全国の子宝スポット
VOL.26 京都・上賀茂神社

一の鳥居からひろい境内をまっすぐ伸びる白砂の参道。

十二単衣の女人たちが行き来した時代からの往時の姿がそのままといわれる世界遺産上賀茂神社は
神代の時代からつづく京都で最も古い神社のひとつです。

上賀茂神社は正式には、賀茂別雷神社 (かもわけいかづちじんじゃ)。
下鴨神社と並んで賀茂氏の氏神としてのその歴史は古く、その後平安遷都とともに王城鎮護の神として、ずっと特別な存在だったのです。
京都で最も古い祭のひとつ葵祭が御所から下鴨神社を経て、上賀茂神社に至るのもそのためなのです。

この鳥居の内側に並ぶ美しい円錐形の砂の山は、立砂と呼ばれ祭神が降臨されたという本殿の奥にそびえる神山をあらわす、いわば神の依代です。

上賀茂神社には、数多くの摂社末社がありますが、その中で楼門のすぐそばに位置する片岡社は、正式には「片山御子神社」と呼ばれ、延喜式にも記されている古社。
上賀茂神社の祭神 加茂別雷大神の母神にあたり、下鴨神社の祭神でもある賀茂玉依姫命をお祀りしている神社なのです。
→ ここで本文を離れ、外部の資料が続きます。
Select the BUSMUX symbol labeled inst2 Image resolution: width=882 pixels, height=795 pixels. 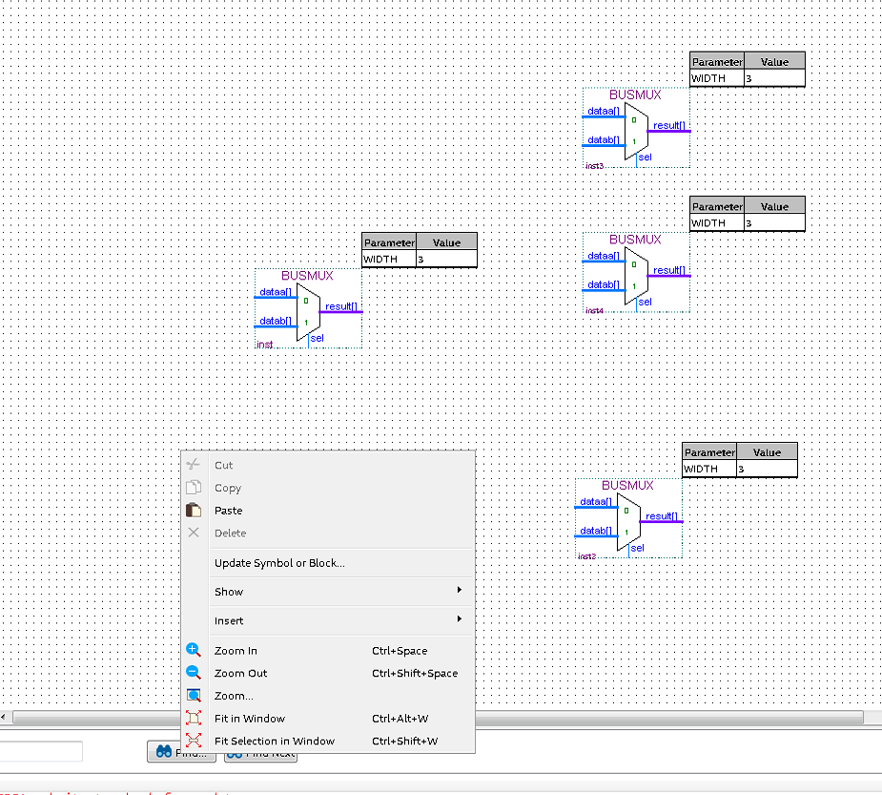pyautogui.click(x=628, y=518)
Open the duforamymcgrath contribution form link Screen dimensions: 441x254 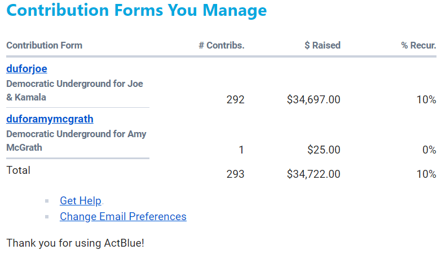point(50,119)
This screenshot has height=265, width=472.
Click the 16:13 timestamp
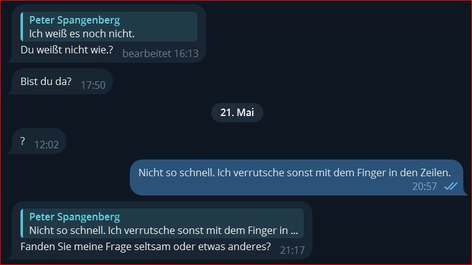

賀茂玉依姫命が鴨川で禊をされていた時、上流から流れてきた丹塗の矢を持ち帰られたところ懐妊され、お生まれになったのがこの上賀茂神社の祭神 賀茂別雷大神ということから、片岡社は女性のための神社として、かつては紫式部も足しげくお詣りしたとのお話しも伝えられるほど。

今も、縁結び、恋愛成就、子授け、安産、家内安全の神さまとしてお詣りの女性の姿がたえないのです。

片岡社の子宝のお守りは、小さくかわいいお守り。上賀茂神社の御神紋でもある葵の四柄がちりばめられ「宝来守」の文字と小さな丹塗の矢がそえられています。

御神紋である二葉葵の「葵」は、古くはあふひ「あう」は会う「ひ」とは、神様のチカラを示すコトバ。
二葉葵は神さまの大きなチカラに出逢える植物とされてきたのです。